As Office Manager, Connie Brown donates her time because she loves Saginaw. “I’m retired from Covenant Hospital and feel Saginaw has gotten a raw deal for a long time,” she reflects. “My husband was in both the Navy and the Army and I wanted to give back to the community so volunteered my time and energy for six years, took two years off, and now I am back again. I think Saginaw has a gem with this plaza and believe it enlightens and elevates Saginaw to show how much the community really cares. The whole county has benefited from it because it honors people from St. Charles, Buena Vista, Shields, and over our Saginaw County region.”

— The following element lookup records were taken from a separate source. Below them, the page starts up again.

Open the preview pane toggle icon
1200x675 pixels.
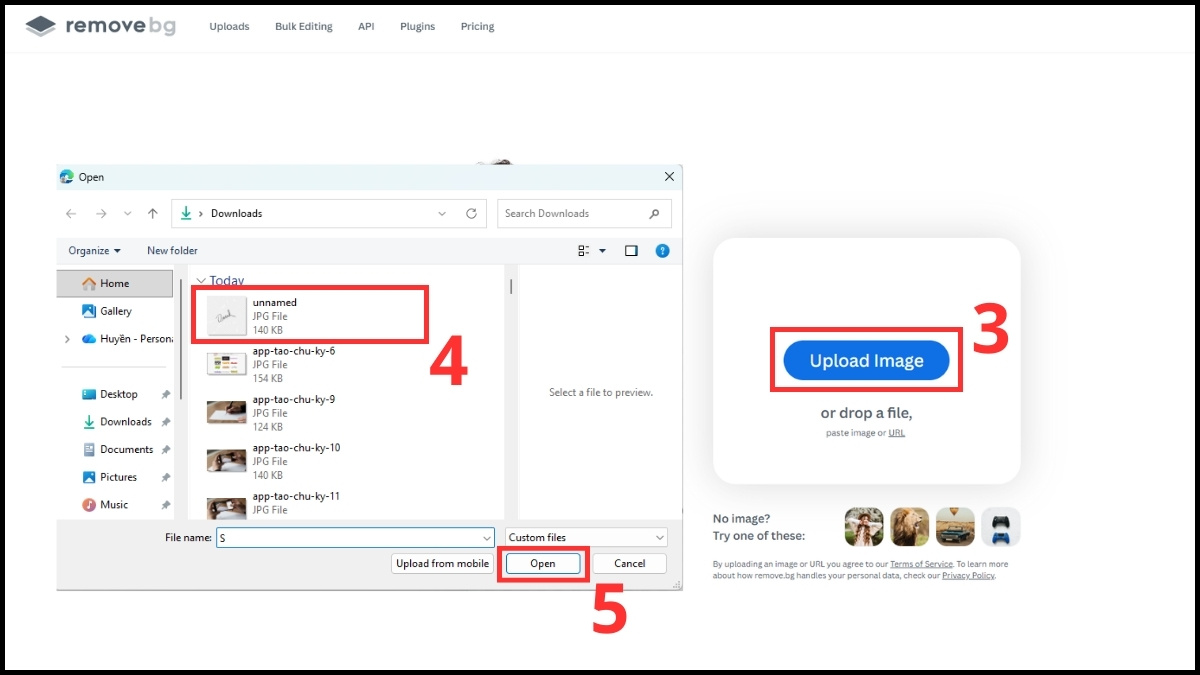(631, 250)
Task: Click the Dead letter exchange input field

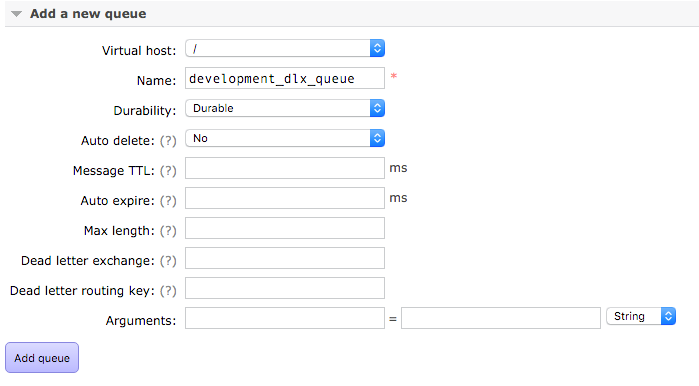Action: click(285, 258)
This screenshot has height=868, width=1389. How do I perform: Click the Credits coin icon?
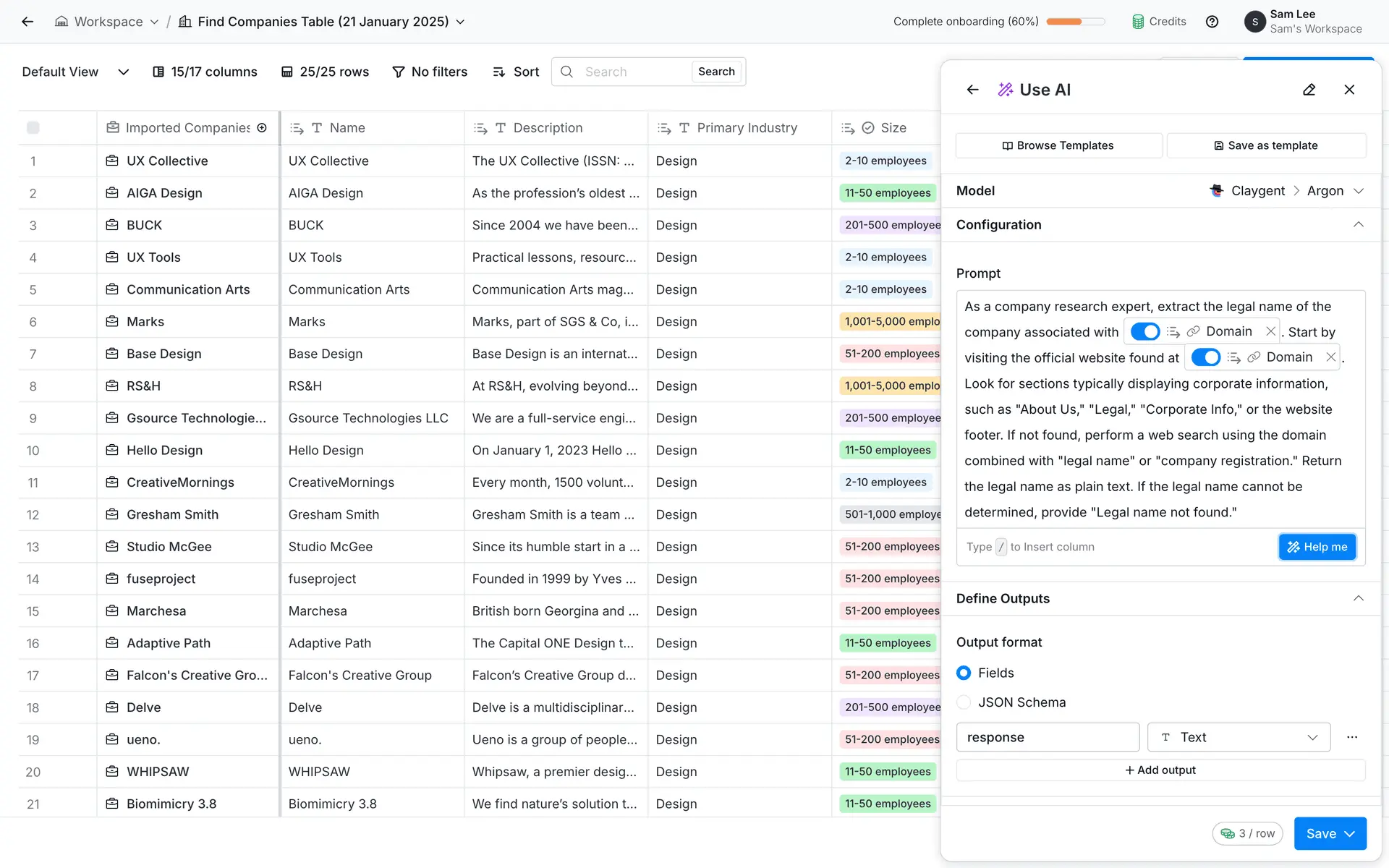1138,22
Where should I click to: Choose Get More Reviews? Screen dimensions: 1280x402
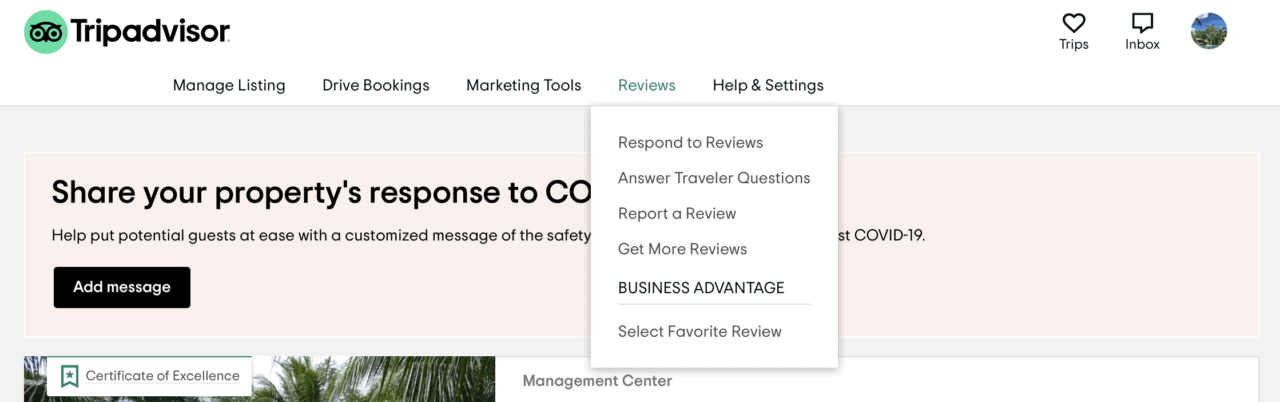tap(682, 249)
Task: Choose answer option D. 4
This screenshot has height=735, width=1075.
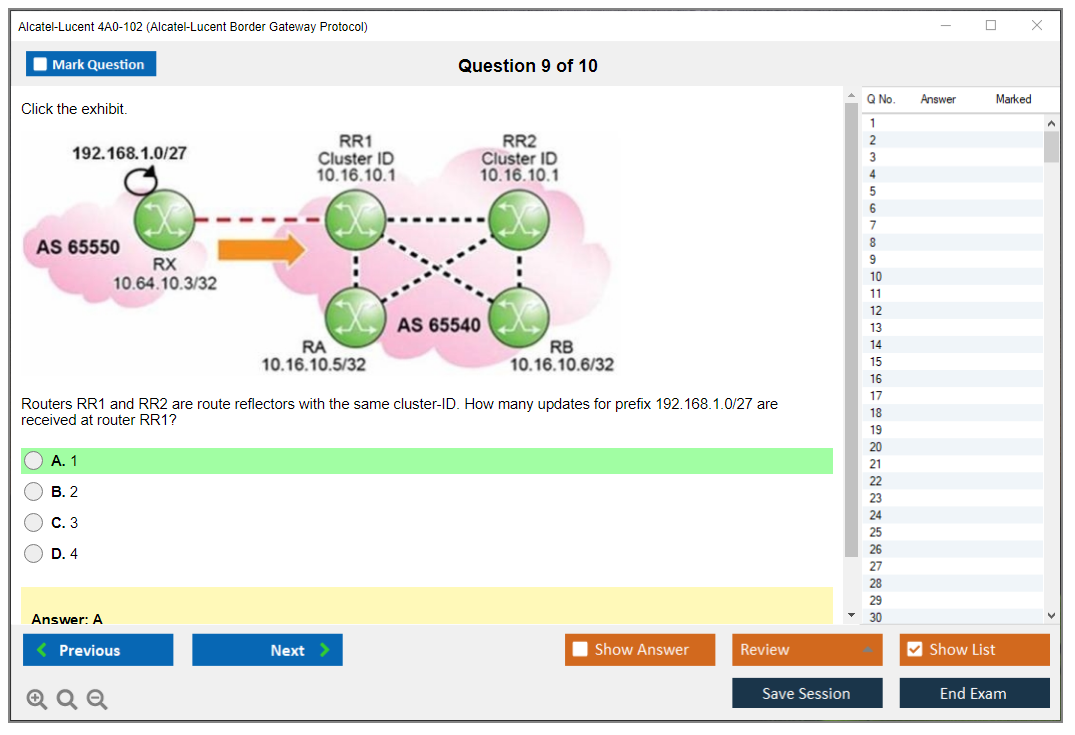Action: pyautogui.click(x=34, y=554)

“Honestly, this group is like a well-oiled machine,” concludes Ryan. “I’m very impressed with their endeavors and am glad I joined on. When I first heard about this pod going up I said to myself there was no way it was going to happen this fast, because I’m used to working for the government. Usually, it takes forever for things like this to happen. But they already had the contacts in place and the fact they’ve been through this type of project before by building the other pods makes all the difference.”
If you would like to support the Fundraising for the Middle East Memorial Pod Campaign you can make your contributions to: Saginaw County Veterans Memorial Plaza, PO Box 1382, Saginaw, MI 48605. Please make checks payable to SCVMP. For more information you can also call 989-752-4000 or email email@example.com. You can also visit their website at www.scvmp.org or their facebook page.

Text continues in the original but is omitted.